Overnight, Australian time, the R&A announced changes to its exemption categories, and among those were that those who capture the claret jug beginning in 2024 will be exempt through the age of 55. The previous age limit was 60, and those who have already won The Open will be grandfathered in to be able to play until 60.
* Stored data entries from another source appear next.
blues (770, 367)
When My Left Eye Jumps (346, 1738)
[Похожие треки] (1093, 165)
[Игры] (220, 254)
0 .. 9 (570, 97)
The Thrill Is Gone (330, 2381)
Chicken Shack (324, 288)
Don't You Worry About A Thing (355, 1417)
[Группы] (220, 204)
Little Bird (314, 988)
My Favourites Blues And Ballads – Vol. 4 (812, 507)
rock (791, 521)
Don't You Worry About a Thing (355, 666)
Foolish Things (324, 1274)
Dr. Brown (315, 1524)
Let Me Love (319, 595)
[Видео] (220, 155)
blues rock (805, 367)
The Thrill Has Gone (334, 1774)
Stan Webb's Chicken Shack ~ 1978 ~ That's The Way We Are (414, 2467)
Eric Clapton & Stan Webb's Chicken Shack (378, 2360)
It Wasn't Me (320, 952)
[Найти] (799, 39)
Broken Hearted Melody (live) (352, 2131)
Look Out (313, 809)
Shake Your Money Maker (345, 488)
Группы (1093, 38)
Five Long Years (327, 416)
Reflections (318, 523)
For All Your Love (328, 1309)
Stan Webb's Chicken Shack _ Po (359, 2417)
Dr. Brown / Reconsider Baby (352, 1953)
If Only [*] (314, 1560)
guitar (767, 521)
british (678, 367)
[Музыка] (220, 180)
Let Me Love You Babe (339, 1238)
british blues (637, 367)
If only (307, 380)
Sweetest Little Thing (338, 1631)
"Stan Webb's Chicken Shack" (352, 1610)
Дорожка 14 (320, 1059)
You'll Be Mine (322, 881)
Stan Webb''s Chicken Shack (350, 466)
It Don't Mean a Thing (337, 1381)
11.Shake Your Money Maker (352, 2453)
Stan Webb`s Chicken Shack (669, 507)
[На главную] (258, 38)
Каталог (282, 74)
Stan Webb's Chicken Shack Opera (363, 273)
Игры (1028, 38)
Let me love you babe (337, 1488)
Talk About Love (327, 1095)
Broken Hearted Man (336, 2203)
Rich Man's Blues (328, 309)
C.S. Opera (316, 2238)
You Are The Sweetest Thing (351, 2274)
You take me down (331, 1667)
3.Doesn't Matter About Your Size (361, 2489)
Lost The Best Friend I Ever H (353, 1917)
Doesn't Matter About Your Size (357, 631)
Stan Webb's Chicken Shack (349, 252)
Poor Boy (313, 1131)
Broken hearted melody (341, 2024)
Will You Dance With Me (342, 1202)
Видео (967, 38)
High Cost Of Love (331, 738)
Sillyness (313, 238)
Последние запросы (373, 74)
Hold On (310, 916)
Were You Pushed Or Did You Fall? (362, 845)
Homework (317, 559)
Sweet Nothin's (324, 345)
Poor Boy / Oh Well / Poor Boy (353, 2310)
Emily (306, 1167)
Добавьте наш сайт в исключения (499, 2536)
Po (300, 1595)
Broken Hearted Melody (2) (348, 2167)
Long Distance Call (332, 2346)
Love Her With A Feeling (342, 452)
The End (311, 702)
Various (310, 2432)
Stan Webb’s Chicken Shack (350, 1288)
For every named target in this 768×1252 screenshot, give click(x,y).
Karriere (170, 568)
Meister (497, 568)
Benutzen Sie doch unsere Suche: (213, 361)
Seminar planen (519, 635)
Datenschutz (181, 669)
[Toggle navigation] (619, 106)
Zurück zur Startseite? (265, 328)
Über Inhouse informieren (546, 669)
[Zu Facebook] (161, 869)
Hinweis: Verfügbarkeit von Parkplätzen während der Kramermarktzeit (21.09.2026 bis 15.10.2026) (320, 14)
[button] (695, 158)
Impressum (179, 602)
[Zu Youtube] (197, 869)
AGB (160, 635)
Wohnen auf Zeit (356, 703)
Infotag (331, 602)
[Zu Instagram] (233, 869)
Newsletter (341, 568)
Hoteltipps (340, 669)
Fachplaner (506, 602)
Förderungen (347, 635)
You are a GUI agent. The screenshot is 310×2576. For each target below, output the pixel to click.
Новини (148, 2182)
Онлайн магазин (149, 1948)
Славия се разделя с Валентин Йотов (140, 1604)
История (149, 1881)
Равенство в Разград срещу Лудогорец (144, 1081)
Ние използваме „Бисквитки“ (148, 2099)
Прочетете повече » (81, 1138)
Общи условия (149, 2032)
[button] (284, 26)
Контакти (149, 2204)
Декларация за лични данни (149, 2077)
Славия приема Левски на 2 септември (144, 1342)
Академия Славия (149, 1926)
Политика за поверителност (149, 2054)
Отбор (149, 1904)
Those in their fifties and sixties have rarely contended in major championships, though it was a then-59-year-old Tom Watson who nearly won the 2009 Open at Turnberry before losing in a playoff to Stewart Cink.
The R&A also said it is offering new exemptions to players on the Asian Tour, Japan Golf Tour, PGA Tour of Australasia and Sunshine Tour. The top five players in the International Federation ranking list will earn spots in The Open, as well as the Africa Amateur Championship winner.
New Zealand’s Michael Hendry has been granted a medical exemption for this year’s Open at Royal Troon after he missed last year’s championship following his leukaemia diagnosis last April.
No exemptions have been announced for LIV players who haven’t otherwise qualified for The Open. Those from the Saudi-run tour who are already exempt include: Dean Burmester, Bryson DeChambeau. Tyrrell Hatton, Dustin Johnson, Brooks Koepka, Adrian Meronk, Phil Mickelson, Joaquin Niemann, Louis Oosthuizen, David Puig, Jon Rahm, Cameron Smith and Henrik Stenson.